Estimate Variance

The variance is equal to,

\(\sigma_E^\mathrm{2}=E\left\{\left(\hat{M}-m\right)^\mathrm{2}\right\}=E\left\{{\hat{M}}^\mathrm{2}\right\}-m^\mathrm{2}\) (8)

calculation of de E\(\left\{{\hat{M}}^\mathrm{2}\right\}\)

\(E\left\{{\hat{M}}^\mathrm{2}\right\}=E\left\{\frac{\mathrm{1}}{T^\mathrm{2}}\int_{\mathrm{0}}^{T}\int_{\mathrm{0}}^{T}x\left(t\right)x\left(u\right)dtdu\right\}=\frac{\mathrm{1} }{T^\mathrm{2}}\int_{\mathrm{0}}^{T}\int_{\mathrm{0}}^{T}E\left\{x\left(t\right)x\left(u\right)\right\}dtdu\)

\(=\int_{\mathrm{0}}^{T}\int_{\mathrm{0}}^{T}{E\left\{x\left(t\right)x\left(u\right)\right\}dtdu=\frac{\mathrm{1} }{T^\mathrm{2}}}\int_{\mathrm{0}}^{T}\int_{\mathrm{0}}^{T}{R_xdtdu}\) (9)

By changing the variable:

\(\left[\begin{matrix}t\\u\\\end{matrix}\right]\rightarrow τ=t-uv=u\)

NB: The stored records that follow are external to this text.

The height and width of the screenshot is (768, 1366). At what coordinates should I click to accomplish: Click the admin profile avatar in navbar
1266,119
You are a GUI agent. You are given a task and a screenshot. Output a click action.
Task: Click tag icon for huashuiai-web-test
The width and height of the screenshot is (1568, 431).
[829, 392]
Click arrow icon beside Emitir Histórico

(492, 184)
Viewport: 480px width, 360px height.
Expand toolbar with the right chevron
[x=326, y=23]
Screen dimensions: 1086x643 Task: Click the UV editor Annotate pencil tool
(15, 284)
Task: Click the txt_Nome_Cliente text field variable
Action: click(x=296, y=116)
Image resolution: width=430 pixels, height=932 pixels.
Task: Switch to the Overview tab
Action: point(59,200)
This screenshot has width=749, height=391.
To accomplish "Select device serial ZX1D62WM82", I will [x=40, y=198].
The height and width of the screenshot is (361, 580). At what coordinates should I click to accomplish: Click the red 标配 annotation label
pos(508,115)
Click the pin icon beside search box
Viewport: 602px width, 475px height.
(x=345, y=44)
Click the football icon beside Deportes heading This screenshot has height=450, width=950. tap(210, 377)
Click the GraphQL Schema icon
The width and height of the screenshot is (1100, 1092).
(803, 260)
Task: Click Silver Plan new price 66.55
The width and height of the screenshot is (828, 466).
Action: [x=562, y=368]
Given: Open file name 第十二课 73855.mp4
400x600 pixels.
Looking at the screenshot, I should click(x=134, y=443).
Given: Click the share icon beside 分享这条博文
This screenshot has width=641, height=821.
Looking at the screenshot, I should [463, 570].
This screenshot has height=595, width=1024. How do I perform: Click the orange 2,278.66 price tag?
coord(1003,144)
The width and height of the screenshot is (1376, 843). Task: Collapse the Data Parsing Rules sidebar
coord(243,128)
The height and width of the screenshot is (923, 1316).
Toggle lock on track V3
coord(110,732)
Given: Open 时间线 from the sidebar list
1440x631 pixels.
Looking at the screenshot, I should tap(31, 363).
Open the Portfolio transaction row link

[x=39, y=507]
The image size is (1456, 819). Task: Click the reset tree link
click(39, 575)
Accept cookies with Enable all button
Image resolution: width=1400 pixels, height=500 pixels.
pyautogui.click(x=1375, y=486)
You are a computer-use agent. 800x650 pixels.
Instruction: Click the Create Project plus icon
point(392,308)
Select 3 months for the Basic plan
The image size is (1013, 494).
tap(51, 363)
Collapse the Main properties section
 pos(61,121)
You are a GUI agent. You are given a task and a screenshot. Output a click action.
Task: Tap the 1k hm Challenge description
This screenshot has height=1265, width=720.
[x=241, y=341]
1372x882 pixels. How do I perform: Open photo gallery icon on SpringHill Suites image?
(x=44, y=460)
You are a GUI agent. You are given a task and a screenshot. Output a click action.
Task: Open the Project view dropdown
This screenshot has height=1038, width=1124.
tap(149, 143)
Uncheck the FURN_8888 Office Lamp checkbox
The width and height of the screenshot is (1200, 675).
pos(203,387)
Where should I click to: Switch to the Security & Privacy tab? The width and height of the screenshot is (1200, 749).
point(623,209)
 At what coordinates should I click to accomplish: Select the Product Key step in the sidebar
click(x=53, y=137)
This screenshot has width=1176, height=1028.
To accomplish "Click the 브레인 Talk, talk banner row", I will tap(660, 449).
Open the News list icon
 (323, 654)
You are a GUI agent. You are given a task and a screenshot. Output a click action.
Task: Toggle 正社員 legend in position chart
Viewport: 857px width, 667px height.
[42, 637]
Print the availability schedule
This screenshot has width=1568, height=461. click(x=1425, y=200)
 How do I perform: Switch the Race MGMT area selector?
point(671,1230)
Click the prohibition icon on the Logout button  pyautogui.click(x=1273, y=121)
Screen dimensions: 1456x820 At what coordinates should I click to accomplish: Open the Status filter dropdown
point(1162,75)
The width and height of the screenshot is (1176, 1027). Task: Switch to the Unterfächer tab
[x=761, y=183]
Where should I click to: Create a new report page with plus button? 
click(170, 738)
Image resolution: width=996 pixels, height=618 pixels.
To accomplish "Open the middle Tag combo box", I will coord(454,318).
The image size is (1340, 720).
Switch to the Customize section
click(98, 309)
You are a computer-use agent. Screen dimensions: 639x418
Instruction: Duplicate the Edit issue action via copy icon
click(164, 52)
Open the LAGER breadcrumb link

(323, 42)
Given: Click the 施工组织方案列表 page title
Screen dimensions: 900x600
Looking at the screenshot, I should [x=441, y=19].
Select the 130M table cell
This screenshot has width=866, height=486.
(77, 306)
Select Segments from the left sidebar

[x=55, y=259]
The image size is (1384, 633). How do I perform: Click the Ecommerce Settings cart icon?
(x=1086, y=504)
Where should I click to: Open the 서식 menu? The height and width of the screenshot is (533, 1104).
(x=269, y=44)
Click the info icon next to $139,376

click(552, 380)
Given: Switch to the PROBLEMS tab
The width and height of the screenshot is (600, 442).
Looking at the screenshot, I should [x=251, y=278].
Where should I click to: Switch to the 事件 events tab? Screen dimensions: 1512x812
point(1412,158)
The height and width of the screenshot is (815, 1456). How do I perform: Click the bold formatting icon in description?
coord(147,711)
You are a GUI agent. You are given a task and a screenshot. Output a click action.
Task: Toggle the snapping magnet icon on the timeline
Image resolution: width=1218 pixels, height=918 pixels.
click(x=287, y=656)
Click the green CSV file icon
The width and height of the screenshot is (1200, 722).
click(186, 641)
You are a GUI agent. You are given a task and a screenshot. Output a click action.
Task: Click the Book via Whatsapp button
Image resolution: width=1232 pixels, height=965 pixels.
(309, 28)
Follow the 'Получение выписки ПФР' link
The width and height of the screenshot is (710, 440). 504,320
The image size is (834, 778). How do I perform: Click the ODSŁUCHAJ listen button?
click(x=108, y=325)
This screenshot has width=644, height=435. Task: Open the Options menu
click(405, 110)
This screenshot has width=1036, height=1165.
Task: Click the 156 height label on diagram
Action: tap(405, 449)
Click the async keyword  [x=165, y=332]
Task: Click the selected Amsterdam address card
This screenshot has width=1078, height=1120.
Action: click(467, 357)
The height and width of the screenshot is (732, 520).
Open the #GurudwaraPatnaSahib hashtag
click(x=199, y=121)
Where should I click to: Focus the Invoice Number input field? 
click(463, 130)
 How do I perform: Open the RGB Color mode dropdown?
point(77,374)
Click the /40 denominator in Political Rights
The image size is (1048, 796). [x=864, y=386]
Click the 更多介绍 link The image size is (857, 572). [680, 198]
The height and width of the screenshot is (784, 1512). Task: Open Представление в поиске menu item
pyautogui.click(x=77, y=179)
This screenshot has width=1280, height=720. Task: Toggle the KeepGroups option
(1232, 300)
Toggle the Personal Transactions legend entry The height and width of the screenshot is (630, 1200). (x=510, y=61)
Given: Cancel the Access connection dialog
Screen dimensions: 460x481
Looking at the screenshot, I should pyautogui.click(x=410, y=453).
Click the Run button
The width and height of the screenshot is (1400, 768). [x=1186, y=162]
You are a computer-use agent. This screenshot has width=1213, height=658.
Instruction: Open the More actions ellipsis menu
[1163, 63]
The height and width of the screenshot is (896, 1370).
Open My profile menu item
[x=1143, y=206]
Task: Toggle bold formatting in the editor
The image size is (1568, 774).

Figure 2: Domain of integration of the moment of order 2.

The transformation of the integration domain D1 into the domain D2 (Figure 2) results in the following moment of order:

\(E\left\{{\hat{M}}^2\right\}=\frac{1}{T^2}\left[\int_{\mathrm{-T}}^{0}{\left(T+\tau\right)R_x\left(\tau\right)d\tau+\int_{0}^{T}{\left(T+\tau\right)R_x\left(\tau\right)d\tau}}\right]\)

\(=\frac{1}{T}\int_{-T}^{+T}\left(1-\frac{\left|\tau\right|}{T}\right)R_x\left(\tau\right)d\tau\) (10)

Which gives a variance equal to:

\(\sigma_E^2=\frac{1}{T}\int_{-T}^{+T}\left(1-\frac{\left|\tau\right|}{T}\right)\left[R_x\left(\tau\right)-m^2\right]d\tau\) (11)

So, the estimation variance is the average of the center-adjusted autocorrelation function \(R_{xc}\left(\tau\right)=R_x\left(\tau\right)-m^2\) weighted by the triangle function over the time range \(\left[-T,\ +T\right]\).

As;

\(\sigma_E^2\le\frac{1}{T}\int_{-\infty}^{+\infty}{R_x\left(\tau\right)d\tau}\le\frac{1}{T}\int_{-\infty}^{+\infty}{R_{xc}\left(\tau\right)d\tau}=\frac{\gamma_{xc\ (0)}}{T}\) (12)

When the support T of the realization increases, the variance tends to zero. \hat{M} is therefore a consistent estimator.